The biggest applications for credit were for car. People who didn't have house where applying to get cars.

In [None]:
data.groupby(["Housing","Purpose"], sort=True).count().loc["own"]["Credit amount"].T.sort_values().plot(kind="barh")

In [None]:
data.groupby(["Housing","Purpose"], sort=True).count().loc["rent"]["Credit amount"].T.sort_values().plot(kind="barh")

Car, radio/TV and furniture were the categories for which highest applications were submitted.

In [None]:
data.groupby(["Saving accounts","Purpose"], sort=True).mean().loc["little"]["Credit amount"].T.sort_values().plot(kind="barh")

The poor spent more on business, car and repairs, which are necessities

In [None]:
data.groupby(["Saving accounts","Purpose"], sort=True).mean().loc["moderate"]["Credit amount"].T.sort_values().plot(kind="barh")

The middle class spent the most on education.

In [None]:
data.groupby(["Saving accounts","Purpose"], sort=True).mean().loc["rich"]["Credit amount"].T.sort_values().plot(kind="barh")

In [None]:
data.groupby(["Saving accounts","Purpose"], sort=True).mean().loc["quite rich"]["Credit amount"].T.sort_values().plot(kind="barh")
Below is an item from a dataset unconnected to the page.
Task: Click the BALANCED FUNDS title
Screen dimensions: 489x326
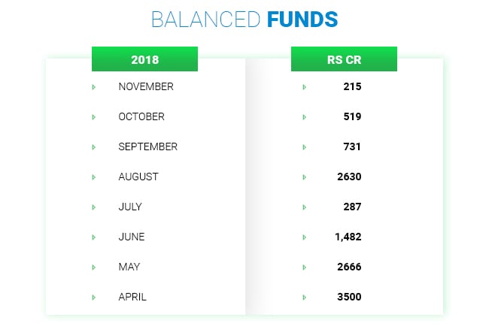Action: (x=244, y=19)
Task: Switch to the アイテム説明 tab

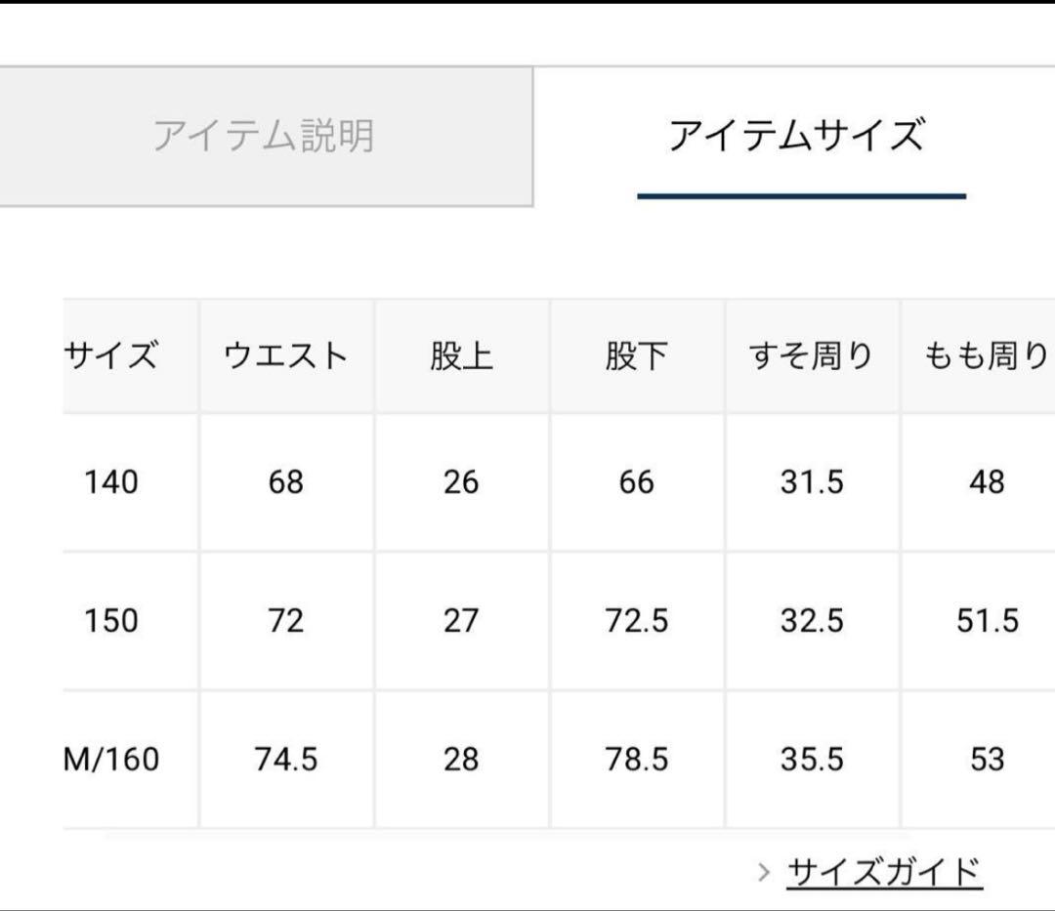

The rich and the quite rich took credit for luxury items like car, furniture and TV

In [None]:
data.groupby(["Sex","Purpose"], sort=True).mean().loc["male"]["Credit amount"].T.sort_values().plot(kind="barh")

In [None]:
data.groupby(["Sex","Purpose"], sort=True).mean().loc["female"]["Credit amount"].T.sort_values().plot(kind="barh")

Females took credit for non essential items and vacations than males.

In [None]:
data.groupby(["Job","Purpose"], sort=True).mean().loc["skilled"]["Credit amount"].T.sort_values().plot(kind="barh")

In [None]:
data.groupby(["Job","Purpose"], sort=True).mean().loc["higly skilled"]["Credit amount"].T.sort_values().plot(kind="barh")

In [None]:
data.groupby(["Job","Purpose"], sort=True).mean().loc["unskilled and resident"]["Credit amount"].T.sort_values().plot(kind="barh")

In [None]:
data.groupby(["Job","Purpose"], sort=True).mean().loc["unskilled and non-resident"]["Credit amount"].T.sort_values().plot(kind="barh")

# Conclusion

Some interesting points that were noticed:
* People didn't prefer to take big credits for large amount of time
* We can see that highly skilled workers took greater credit amount than others even though they applied for less no. of applications
* The biggest applications for credit were for car. People who didn't have house where applying to get cars.